Czarnoskóry senator z Illinois zdobył 58 procent głosów, podczas gdy Clinton - 42 procent. Zwycięstwo Obamy w Oregonie przewidywano, ponieważ w stanie tym przeważają wyborcy z dyplomami wyższych uczelni, o liberalnych poglądach, którzy wszędzie stanowią trzon jego elektoratu.
We wtorek wieczorem (czasu USA), jeszcze przed ogłoszeniem wyników z Oregonu, Obama wystąpił na wiecu w stanie Iowa - gdzie w styczniu odbyły się pierwsze i również wygrane przez niego prawybory w Partii Demokratycznej - i ogłosił, że zdobył już większość puli delegatów na konwencję przedwyborczą, która nominuje kandydata partii na prezydenta.
Sugerował, że jest już de facto kandydatem Demokratów i krytykował jedynie republikańskiego pretendenta do Białego Domu, senatora Johna McCaina. Pani Hillary nie szczędził komplementów nazywając ją osobą "godna podziwu".
Jego deklaracja o zdobyciu większości delegatów miała znaczenie głównie symboliczne, gdyż senator mówił tylko o delegatach "zwykłych", czyli tych, którzy przydzielani są kandydatom na podstawie wyników prawyborów w poszczególnych stanach.
Obama zdobył ich już co najmniej 1633 (obliczenia w Oregonie jeszcze trwały w nocy z wtorku na środę), ale liczba ta nie uwzględnia superdelegatów, czyli polityków Partii Demokratycznej, którzy też będą głosować na konwencji, lecz nie są związani wynikami prawyborów. Stanowią oni prawie 20 procent ogólnej puli delegatów.
Przedmiotem sporu Obamy z Clinton jest poza tym sprawa prawyborów w Michigan i na Florydzie, które wygrała była First Lady.

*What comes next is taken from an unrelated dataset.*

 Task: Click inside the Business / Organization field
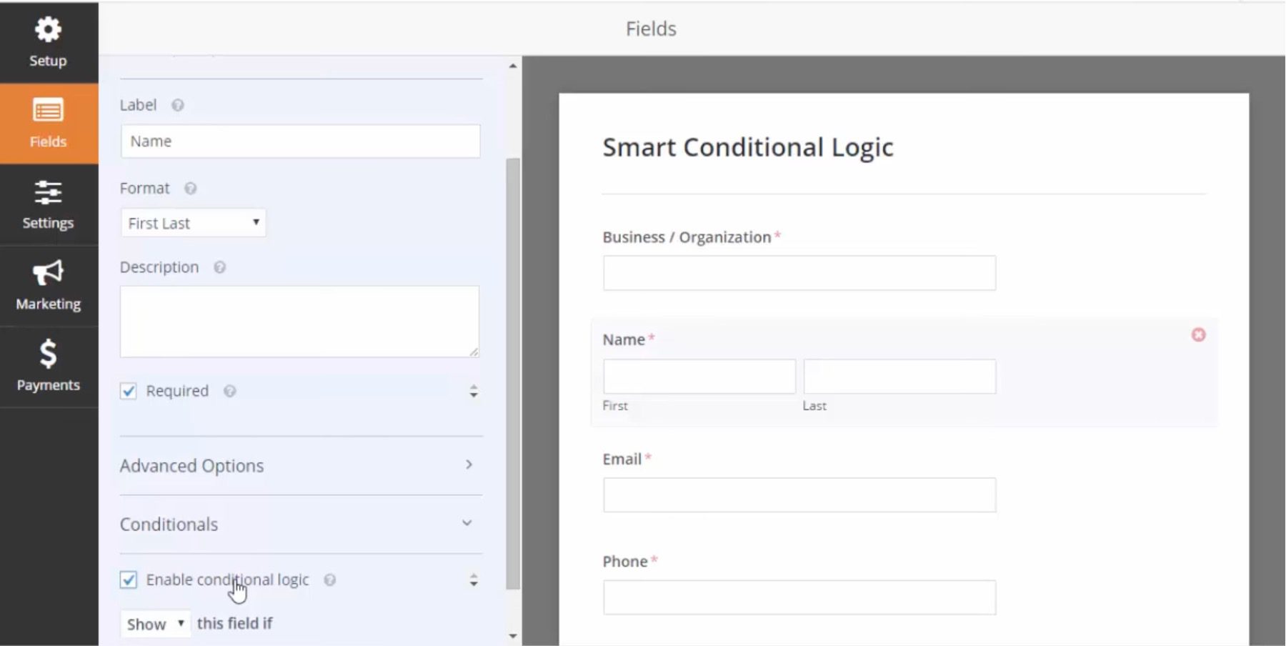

Jednak zdobyci przez nią tam delegaci nie mogą głosować na konwencji, bo kierownictwo Partii Demokratycznej z góry uznało wyniki w tych stanach za nieważne z powodu samowolnego przyspieszenia przez nie terminu głosowaniu.
Obama w związku z tym nie prowadził tam kampanii wyborczej, a w Michigan jego nazwiska nie było nawet na liście kandydatów.
Clinton domaga się jednak uwzględnienia delegatów z Florydy i Michigan. Przemawiając we wtorek w Kentucky ogłosiła, że wcale nie zamierza zrezygnować z dalszej walki o nominację. Do końca wyścigu pozostały już tylko prawybory w Portoryko, Dakocie Południowej i Montanie.